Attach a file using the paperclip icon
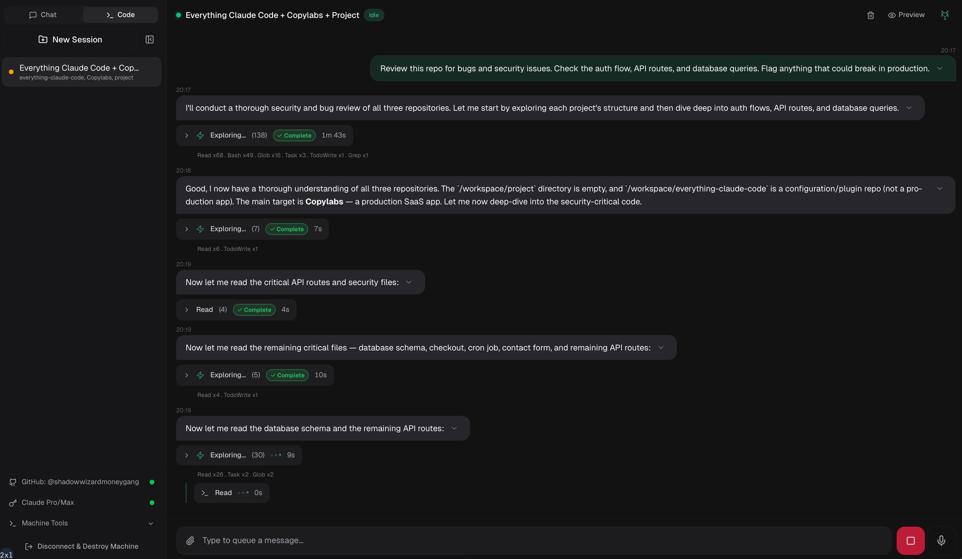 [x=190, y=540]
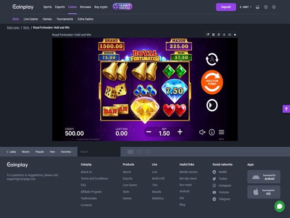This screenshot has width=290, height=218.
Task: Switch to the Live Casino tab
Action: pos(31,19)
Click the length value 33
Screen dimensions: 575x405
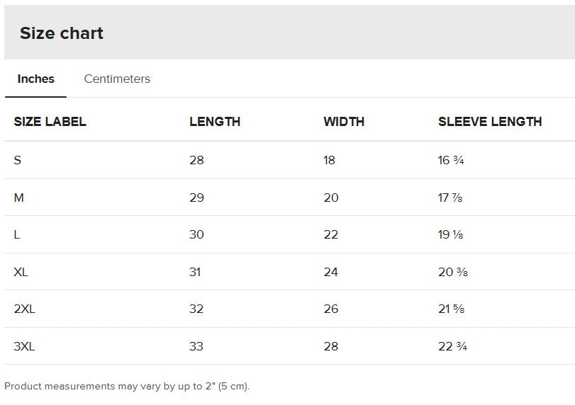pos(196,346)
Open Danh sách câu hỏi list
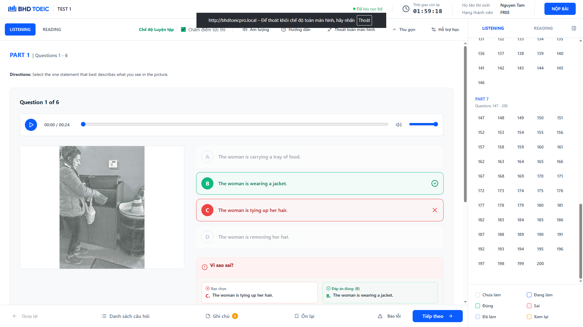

══════════════════════════════

Print again, word for word, every line from the line with "Click the length value 33" to the final line of the records, inclusive; skip the pictures.

Answer to this exercise:
Click the length value 33
Screen dimensions: 575x405
pos(196,346)
Open Danh sách câu hỏi list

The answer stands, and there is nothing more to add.